----- The input -----

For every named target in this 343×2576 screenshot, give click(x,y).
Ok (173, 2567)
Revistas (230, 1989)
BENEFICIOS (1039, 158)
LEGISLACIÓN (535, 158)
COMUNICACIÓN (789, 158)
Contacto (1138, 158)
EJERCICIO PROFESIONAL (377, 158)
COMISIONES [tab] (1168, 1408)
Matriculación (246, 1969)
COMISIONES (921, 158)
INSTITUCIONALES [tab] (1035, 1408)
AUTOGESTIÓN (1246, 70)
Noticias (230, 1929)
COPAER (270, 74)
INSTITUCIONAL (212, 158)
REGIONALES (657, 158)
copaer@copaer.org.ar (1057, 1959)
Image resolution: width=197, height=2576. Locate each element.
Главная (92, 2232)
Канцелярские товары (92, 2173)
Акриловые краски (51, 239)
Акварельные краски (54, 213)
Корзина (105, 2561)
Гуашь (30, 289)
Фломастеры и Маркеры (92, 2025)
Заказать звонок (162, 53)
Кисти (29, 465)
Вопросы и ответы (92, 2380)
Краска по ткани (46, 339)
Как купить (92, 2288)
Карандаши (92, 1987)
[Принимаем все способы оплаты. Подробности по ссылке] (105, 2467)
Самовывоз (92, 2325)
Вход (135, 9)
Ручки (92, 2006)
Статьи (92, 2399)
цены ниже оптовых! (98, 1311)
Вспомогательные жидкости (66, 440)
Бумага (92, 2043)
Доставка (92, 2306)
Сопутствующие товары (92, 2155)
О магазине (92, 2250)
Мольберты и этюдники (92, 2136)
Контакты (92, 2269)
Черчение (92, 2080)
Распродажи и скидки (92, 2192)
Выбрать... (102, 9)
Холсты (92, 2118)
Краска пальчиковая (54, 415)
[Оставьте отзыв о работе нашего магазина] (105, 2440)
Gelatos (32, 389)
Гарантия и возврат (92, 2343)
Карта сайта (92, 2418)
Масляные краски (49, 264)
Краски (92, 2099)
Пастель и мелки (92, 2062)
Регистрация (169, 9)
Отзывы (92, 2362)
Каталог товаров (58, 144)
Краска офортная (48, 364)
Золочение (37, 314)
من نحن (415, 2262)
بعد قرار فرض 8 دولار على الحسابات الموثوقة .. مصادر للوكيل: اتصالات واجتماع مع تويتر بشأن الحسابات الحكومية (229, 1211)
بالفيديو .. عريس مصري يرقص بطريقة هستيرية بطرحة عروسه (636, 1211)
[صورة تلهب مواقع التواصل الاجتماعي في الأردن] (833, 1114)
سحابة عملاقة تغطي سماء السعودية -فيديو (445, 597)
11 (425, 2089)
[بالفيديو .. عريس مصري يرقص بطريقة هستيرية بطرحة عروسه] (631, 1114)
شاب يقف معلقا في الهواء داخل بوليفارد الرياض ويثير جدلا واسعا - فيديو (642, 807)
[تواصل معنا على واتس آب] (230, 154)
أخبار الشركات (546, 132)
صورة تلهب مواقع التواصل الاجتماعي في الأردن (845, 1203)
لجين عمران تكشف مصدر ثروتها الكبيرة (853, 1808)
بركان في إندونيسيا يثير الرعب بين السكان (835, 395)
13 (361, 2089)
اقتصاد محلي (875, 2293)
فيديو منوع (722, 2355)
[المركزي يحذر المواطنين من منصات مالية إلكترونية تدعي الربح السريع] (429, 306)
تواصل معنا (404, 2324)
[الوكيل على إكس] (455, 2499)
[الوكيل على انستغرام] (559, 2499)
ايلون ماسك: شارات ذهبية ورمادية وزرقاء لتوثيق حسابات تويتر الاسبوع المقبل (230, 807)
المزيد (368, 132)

-----

### What you have to do
Please give back, exactly as it stands above, the stretch from the line with "Карта сайта (92, 2418)" through the line with "شاب يقف معلقا", and no line outside it.

### Answer for the task
Карта сайта (92, 2418)
Масляные краски (49, 264)
Краски (92, 2099)
Пастель и мелки (92, 2062)
Регистрация (169, 9)
Отзывы (92, 2362)
Каталог товаров (58, 144)
Краска офортная (48, 364)
Золочение (37, 314)
من نحن (415, 2262)
بعد قرار فرض 8 دولار على الحسابات الموثوقة .. مصادر للوكيل: اتصالات واجتماع مع تويتر بشأن الحسابات الحكومية (229, 1211)
بالفيديو .. عريس مصري يرقص بطريقة هستيرية بطرحة عروسه (636, 1211)
[صورة تلهب مواقع التواصل الاجتماعي في الأردن] (833, 1114)
سحابة عملاقة تغطي سماء السعودية -فيديو (445, 597)
11 (425, 2089)
[بالفيديو .. عريس مصري يرقص بطريقة هستيرية بطرحة عروسه] (631, 1114)
شاب يقف معلقا في الهواء داخل بوليفارد الرياض ويثير جدلا واسعا - فيديو (642, 807)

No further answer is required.